Summary of other choices:
B: Estimating fetal age is not the primary purpose of the ultrasound before amniocentesis.
C: Screening for spina bifida is usually done through other specific tests, not the ultrasound before amniocentesis.
D: Determining if there is more than one fetus is not the main goal of the ultrasound before amniocentesis.
After assisting with a vaginal delivery, what would the nurse do to prevent heat loss via conduction in the newborn?
- A. Dry the newborn with a warm blanket.
- B. Close the doors to the delivery room.
- C. Wrap the newborn in a blanket.
- D. Place the newborn on a warm crib pad.
Correct Answer: D
Rationale: The correct answer is D: Place the newborn on a warm crib pad. This helps prevent heat loss via conduction by providing a warm surface for the newborn to rest on, minimizing direct contact with a colder surface. Drying the newborn with a warm blanket (choice A) can help prevent heat loss via evaporation, not conduction. Closing the doors to the delivery room (choice B) may help maintain room temperature but does not directly prevent heat loss via conduction. Wrapping the newborn in a blanket (choice C) helps prevent heat loss via radiation, not conduction.
A nurse is caring for a newborn delivered by vaginal birth with a vacuum assist. The newborn’s mother asks about the swollen area on her son’s head. After palpation to identify that the swelling crosses the suture line, which of the following is an appropriate response by the nurse?
- A. This is a cephalohematoma which can occur spontaneously.
- B. A caput succedaneum will subside in a few days.
- C. Mongolian spots can be found on the skin of many newborns.

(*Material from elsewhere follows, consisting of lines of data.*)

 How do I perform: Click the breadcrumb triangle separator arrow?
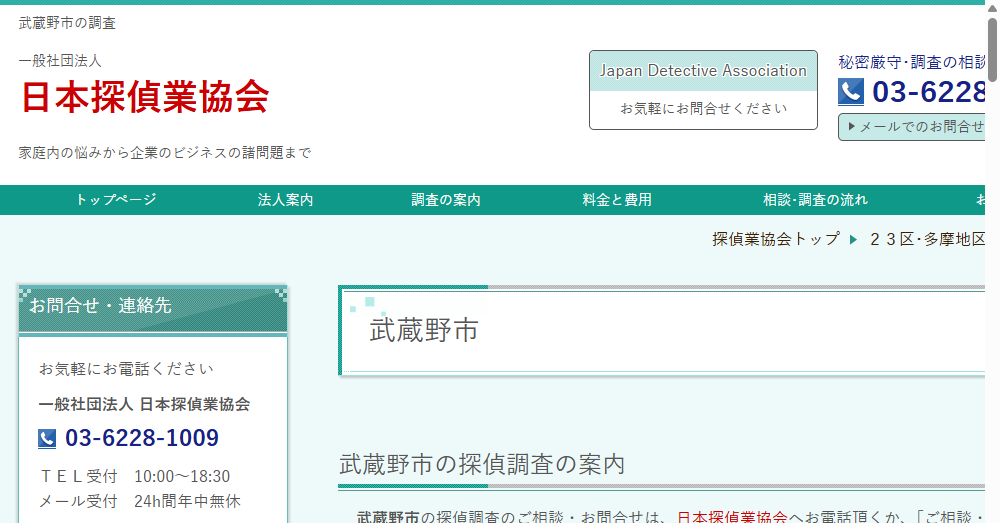[853, 239]
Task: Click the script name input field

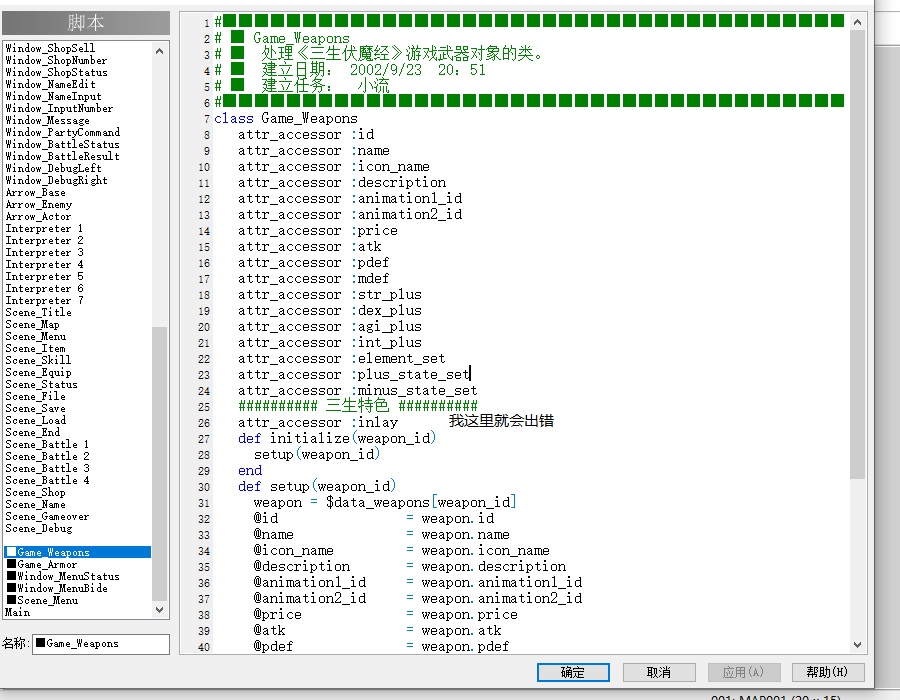Action: tap(101, 644)
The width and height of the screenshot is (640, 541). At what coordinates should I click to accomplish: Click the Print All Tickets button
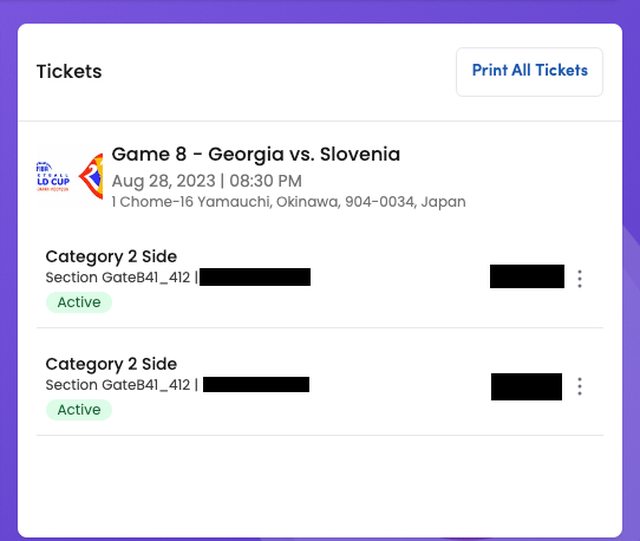click(x=529, y=71)
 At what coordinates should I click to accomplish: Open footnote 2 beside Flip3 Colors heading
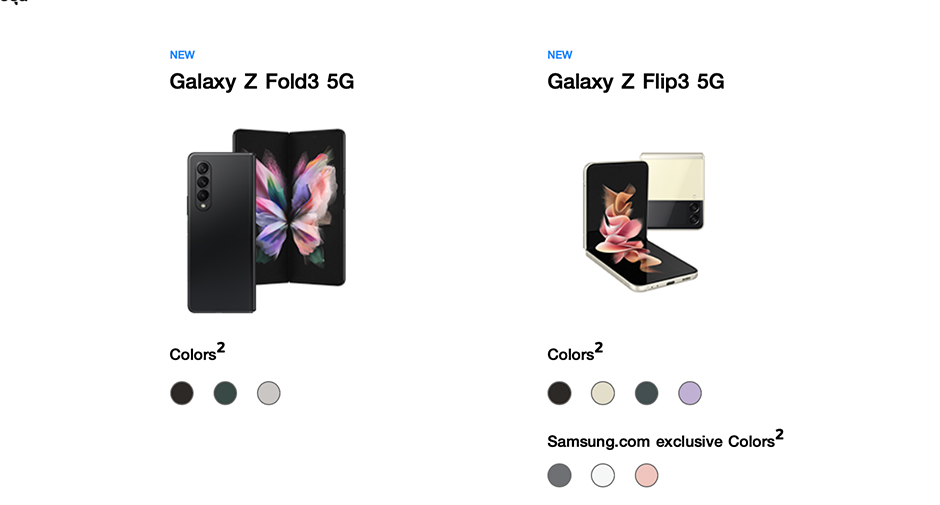point(598,348)

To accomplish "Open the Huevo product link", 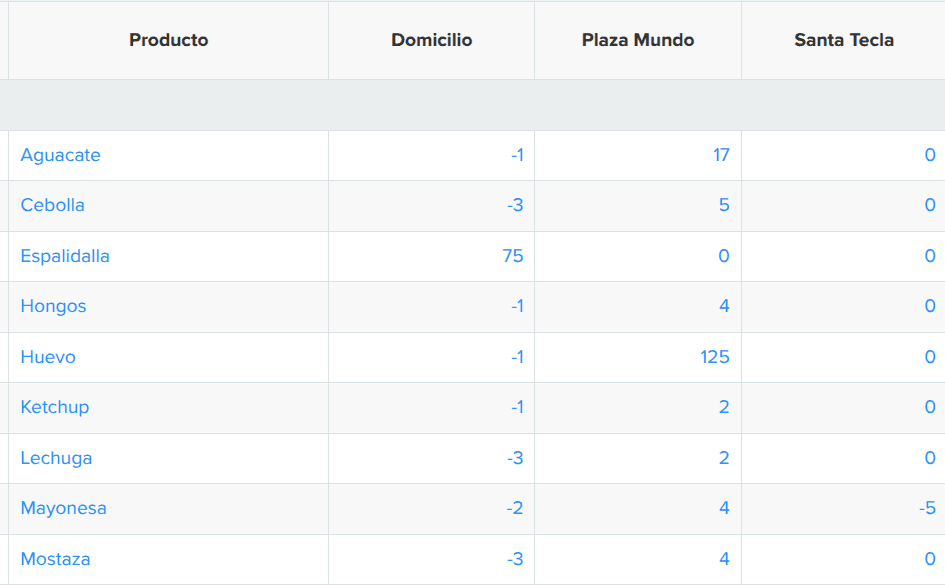I will (48, 357).
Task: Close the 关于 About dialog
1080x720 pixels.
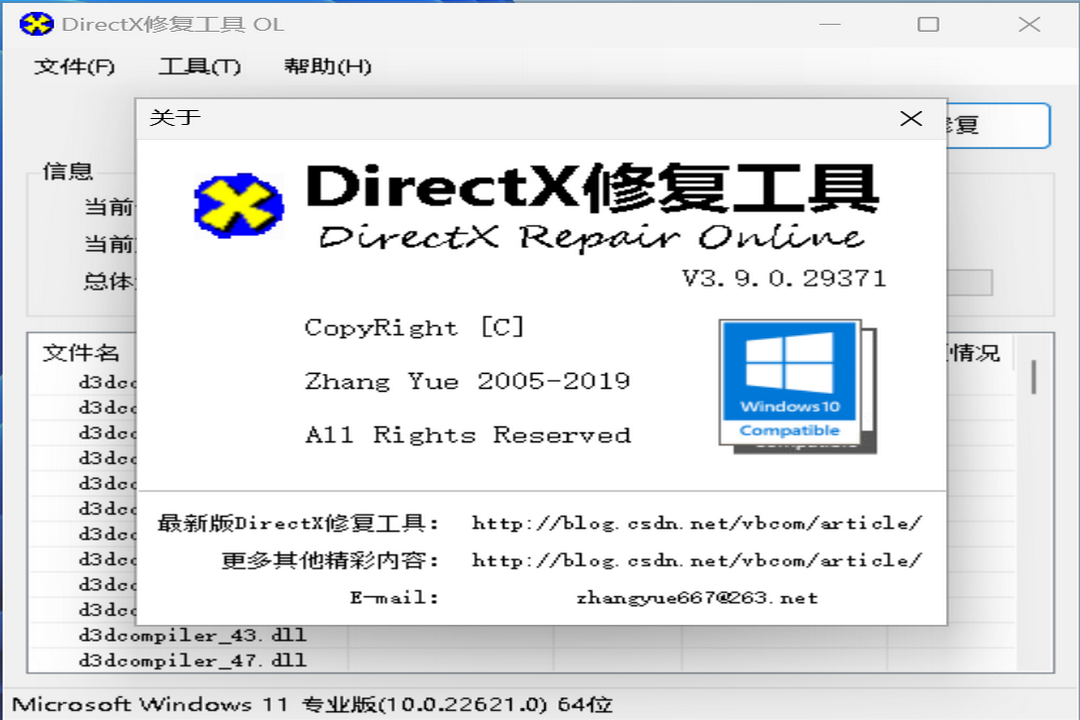Action: 911,118
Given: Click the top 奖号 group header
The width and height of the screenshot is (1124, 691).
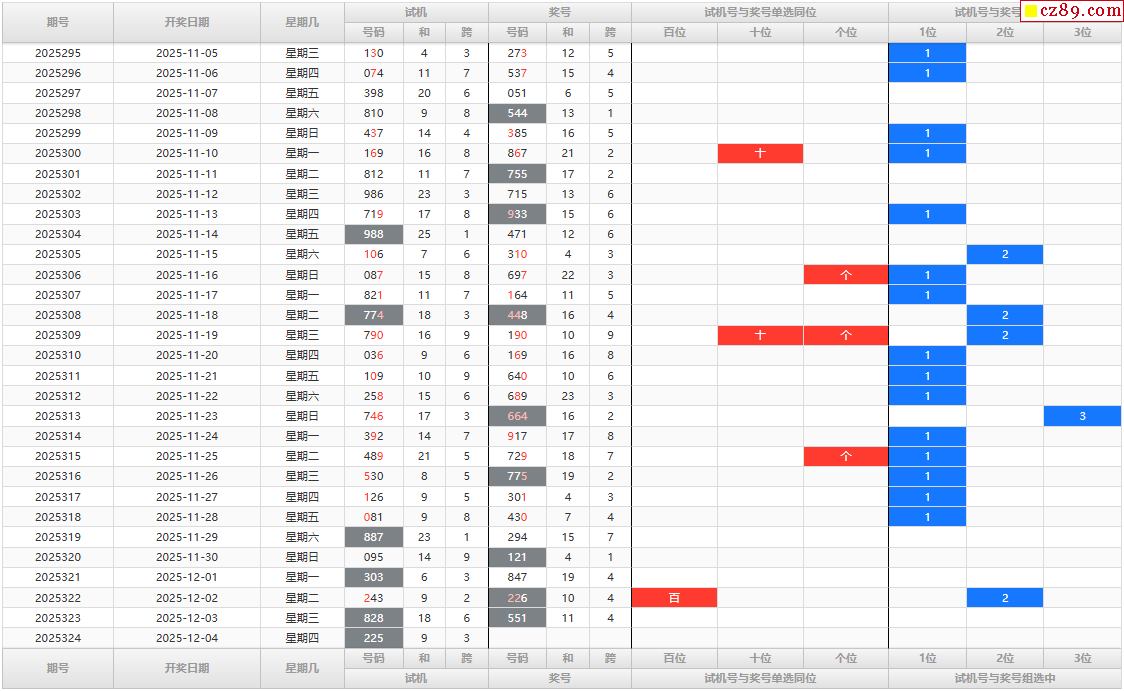Looking at the screenshot, I should [x=560, y=12].
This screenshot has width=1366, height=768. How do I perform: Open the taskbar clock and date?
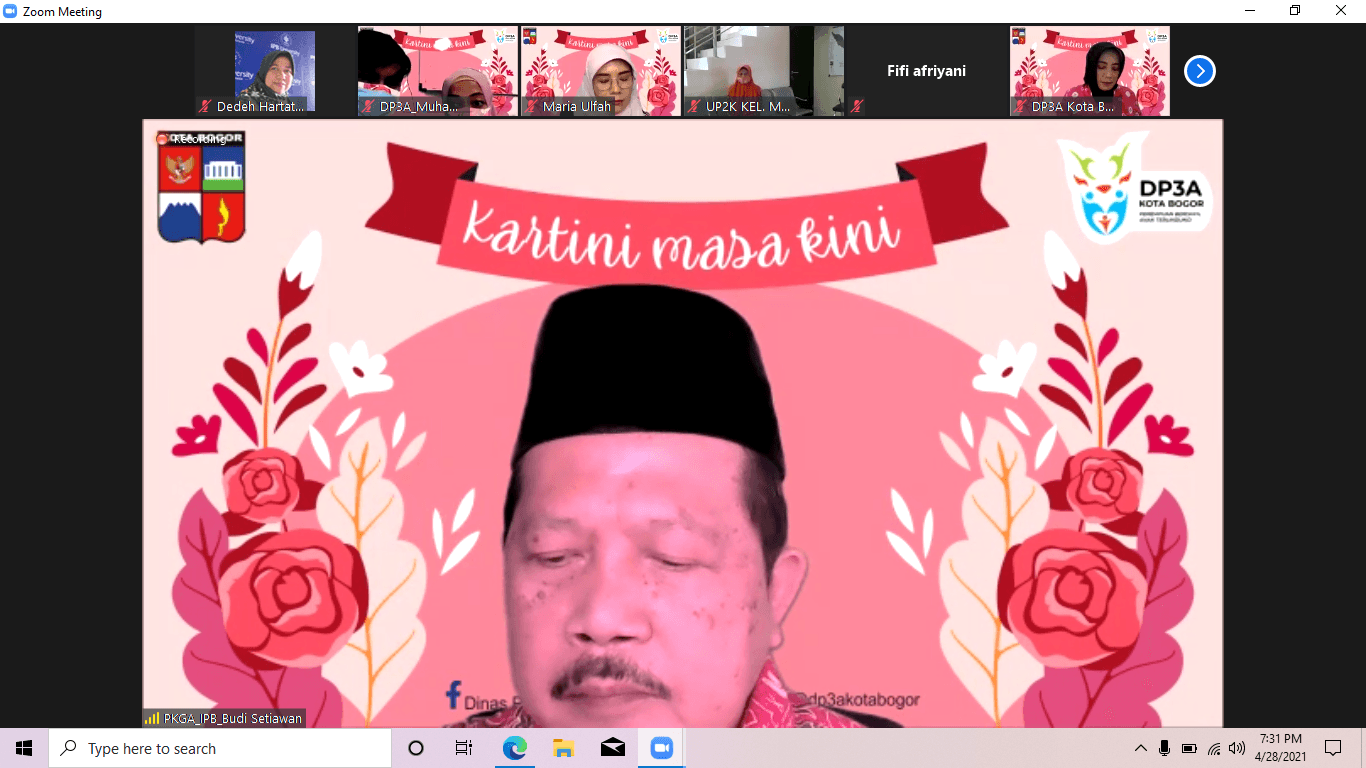[x=1281, y=748]
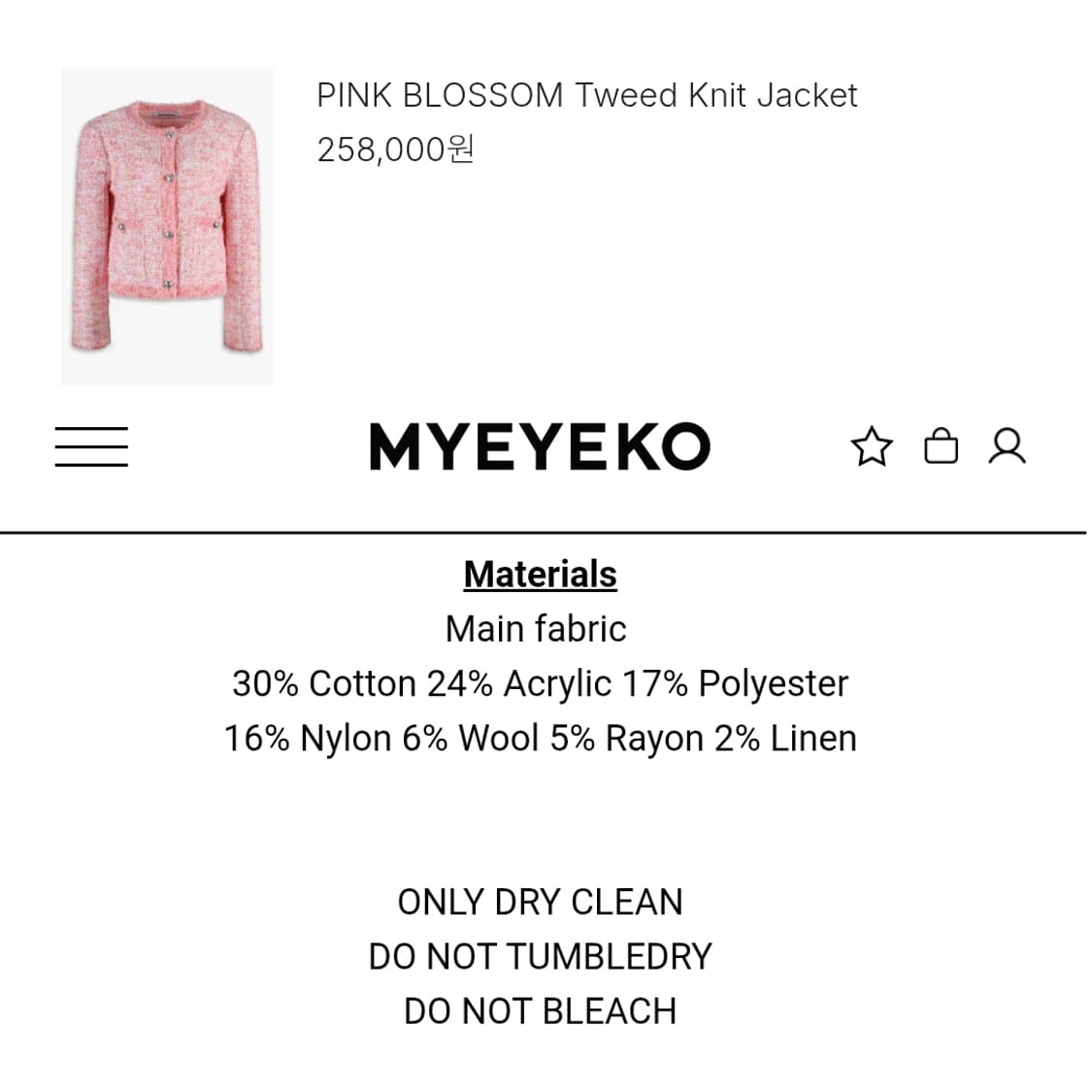Open the hamburger navigation menu

[91, 447]
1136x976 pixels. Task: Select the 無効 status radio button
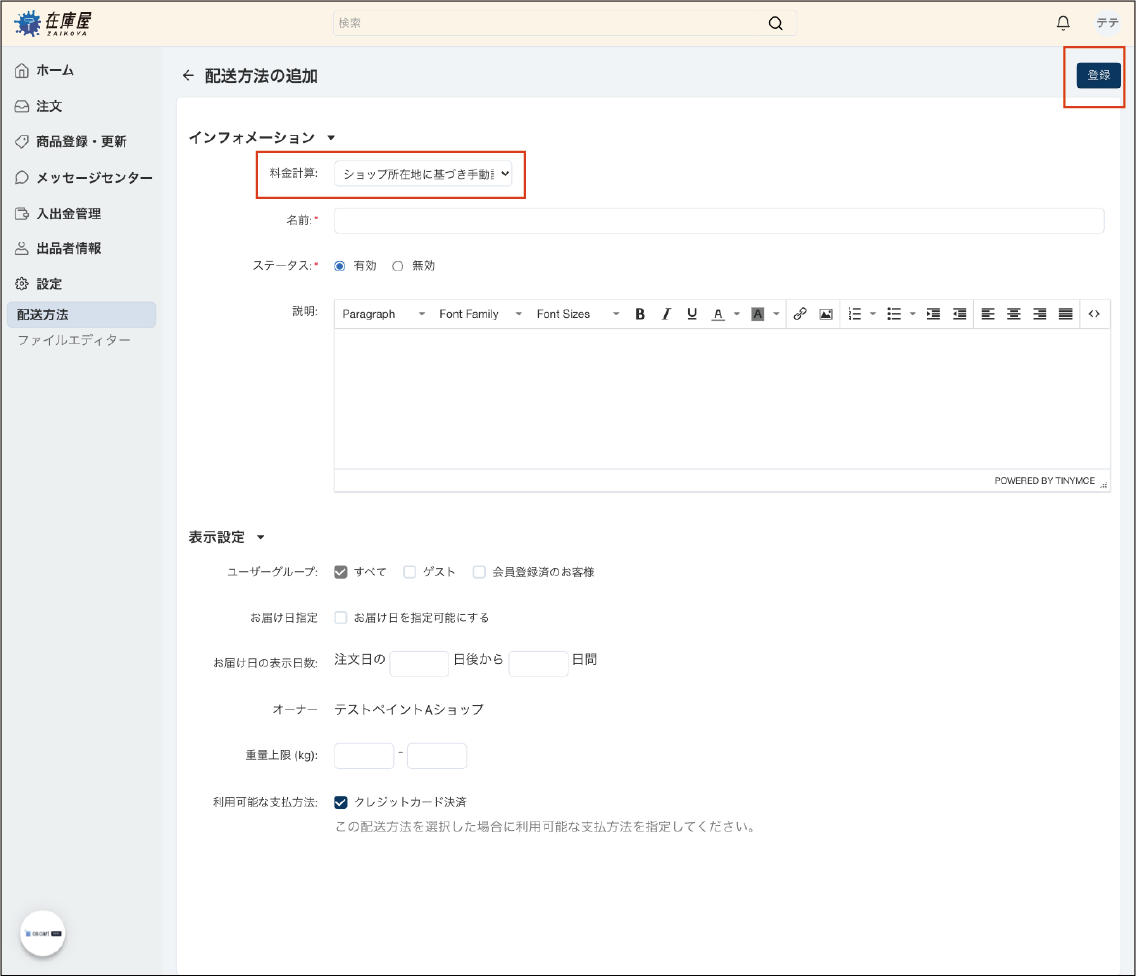tap(398, 266)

- D. This is a telangiectatic nevus and no treatment is needed.
Correct Answer: B
Rationale: The correct answer is B: A caput succedaneum will subside in a few days. A caput succedaneum is a diffuse swelling of the scalp that occurs due to pressure on the baby's head during labor. It typically resolves on its own within a few days. In this scenario, since the swelling crosses the suture line, it is likely a caput succedaneum. Palpation of the swelling helps to differentiate it from cephalohematoma, which is confined by suture lines. Choice A is incorrect because a cephalohematoma is a collection of blood between the periosteum and skull bone, not the same as caput succedaneum. Choices C and D are incorrect as they refer to different conditions unrelated to the swelling on the newborn's head.
A nurse is preparing to assess a newborn who is post-term. Which of the following findings should the nurse expect? (Select all that apply)
- A. Vernix in the folds and creases
- B. Abundant lanugo
- C. Positive Moro reflex
- D. Cracked peeling skin
- E. Short soft fingernails
Correct Answer: A,C,D
Rationale: The correct answers are A, C, and D. A post-term newborn is born after 42 weeks of gestation, which can lead to certain physical characteristics.
A: Vernix in the folds and creases is expected in post-term newborns due to prolonged exposure to amniotic fluid.
C: Positive Moro reflex is expected as it indicates the baby's neurological maturity.
D: Cracked peeling skin is common in post-term newborns due to prolonged exposure to amniotic fluid, leading to dryness.
B: Abundant lanugo is typically seen in premature newborns rather than post-term.
E: Short soft fingernails are not specific to post-term newborns.